PAGINA.
::::::::
1. Il Procuratore della Repubblica presso il Tribunale di Napoli impugna la sentenza con la quale, all’esito dell’udienza preliminare, nei confronti di C.V., T.G., E. C. e G.M. è stato dichiarato non luogo a procedere per non avere commesso i fatti oggetto di imputazione.

A fronte della richiesta di rinvio a giudizio per i delitti di associazione a delinquere, corruzione per atto contrario ai doveri d’ufficio, falso ideologico in atto pubblico e truffa aggravata non solo degli ufficiali giudiziari – i quali avevano ricevuto cinque Euro ad atto da notificare, in violazione della prescritta procedura di registrazione Unep e di successiva annotazione di avvenuta notifica – e del titolare di un agenzia d’affari il cui ruolo sarebbe stato quello di intermediario dell’illecita operazione nonchè degli avvocati i quali con periodicità versavano la somma anzidetta per accelerare i tempi di consegna senza il rispetto del proprio turno, il giudice preliminare ha disposto il giudizio solo a carico degli ufficiali giudiziari e del titolare dell’agenzia d’affari e non anche degli avvocati ****, T.G., E. C. e *****

Le ragioni di tale scelta possono sintetizzarsi nel fatto che, a differenza di quanto ipotizzato dal pubblico ministero, il vantaggio non avrebbe potuto essere quello di evitare il rispetto del criterio cronologico delle notifiche, bensì solo l’esigenza di ottenere la notificazione degli atti in tempi ragionevoli. Non vi sono, ad avviso del giudice preliminare, elementi che possano far intravvedere ulteriori vantaggi correlati alla reputazione che il professioniste avrebbe ottenuto con i propri clienti per la rapidità del perfezionamento delle pratiche, tenuto anche conto che il risparmio economico rispetto a cinque Euro versati all’ufficiale giudiziario sarebbe stato di all’incirca 80 centesimi.

In realtà, l’unico vantaggio sarebbe stato quello di evitare lunghe file sia in sede di rilascio che di restituzione dell’atto, poichè gli avvocati non avevano interesse alcuno a una notifica falsa o irregolare, vizio che avrebbe potuto essere eccepito dalla controparte. Mentre, il vantaggio per gli ufficiali giudiziari è stato quello, in parte emerso dall’indagine amministrativa svolta, non solo di incassare la differenza tra i cinque Euro e la somma dovuta, ma in alcuni casi di non provvedere proprio alla registrazione degli atti trattenendo per se le somme l’intera somma ricevuta.

In tale contesto, la condotta degli avvocati, ad avviso del giudice preliminare, sarebbe censurabile sotto il profilo disciplinare e sindacale, ma non assume alcun rilevo penale.
::::::::
ESTRATTO DEL DATASET.
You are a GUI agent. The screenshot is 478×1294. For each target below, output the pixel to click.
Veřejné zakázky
::::::::
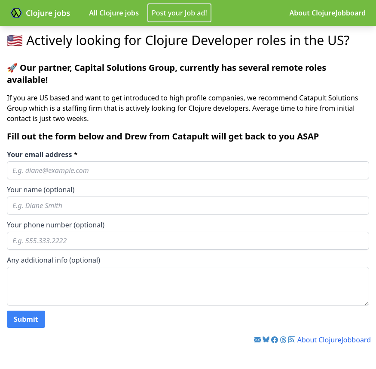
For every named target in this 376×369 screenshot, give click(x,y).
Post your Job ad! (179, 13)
::::::::
OBIETTIVO 1.
Rispondi a queste domande sul testo sull'impugnazione del Procuratore:
(a) Quanto ricevevano gli ufficiali giudiziari per ogni atto da notificare?
(b) A quanto sarebbe ammontato all'incirca il risparmio economico, secondo il giudice preliminare?
(c) Sotto quali profili la condotta degli avvocati sarebbe censurabile, secondo il giudice preliminare?
OBIETTIVO 2.
Indica se ciascuna affermazione concorda con il testo sull'impugnazione del Procuratore. Per ognuna rispondi sì o no e cita le parole decisive del testo.
(a) Il giudice preliminare ha disposto il giudizio anche a carico degli avvocati.
(b) Secondo il giudice preliminare, gli avvocati non avevano interesse a una notifica falsa o irregolare.
(c) Il titolare dell'agenzia d'affari avrebbe avuto il ruolo di intermediario.
OBIETTIVO 3.
Continua il testo sull'impugnazione del Procuratore a partire dalla sua ultima frase.

RISPOSTA SCRITTA 1.
(a) Cinque Euro ad atto.
(b) Circa 80 centesimi.
(c) Sotto il profilo disciplinare e sindacale.

RISPOSTA SCRITTA 2.
(a) No: "il giudice preliminare ha disposto il giudizio solo a carico degli ufficiali giudiziari e del titolare dell’agenzia d’affari e non anche degli avvocati".
(b) Sì: "gli avvocati non avevano interesse alcuno a una notifica falsa o irregolare".
(c) Sì: "il cui ruolo sarebbe stato quello di intermediario dell’illecita operazione".

RISPOSTA SCRITTA 3.
In definitiva, la complessiva vicenda non consente di ritenere la sussistenza di un preciso quadri probatorio tale da disporre il rinvio a giudizio; situazione non suscettibile di ulteriore modifica in sede dibattimentale.

2. Il Procuratore ricorrente deduce la contraddittorietà e illogicità della motivazione, sul presupposto che l’estromissione dei corruttori e il rinvio a giudizio dei corrotti rende del tutto ingiustificata la permanenza dell’ipotesi di corruzione.

Per il ricorrente, anche se il vantaggio degli avvocati fosse stato solo quello di evitare lunghe file e la consegna degli atti nell’ufficio notifiche, non avrebbe potuto essere messa in dubbio la sussistenza dell’ipotesi corruttiva.

Gli accertamenti del dirigente Unep dell’ufficio notifiche di Napoli hanno messo in rilevo la circostanza che l’ufficiale giudiziario P. ha abitualmente violato le disposizioni interne ricevendo atti e danaro per le notifiche direttamente dai collaboratori degli avvocati.

Il giudice dell’udienza preliminare ha accertato e verificato la sussistenza di tali irregolarità collegate al pagamento effettuato dagli avvocati; condotta, quest’ultima, la quale non potrebbe che integrare il delitto di corruzione.

Nel ricorso sono riportati integralmente gli atti di indagine e sono altresì descritte le irregolarità relative alla notifica di decreti ingiuntivi nei confronti della ASL NA (omissis) che avrebbe dovuto effettuare altro ufficiale giudiziario e non P..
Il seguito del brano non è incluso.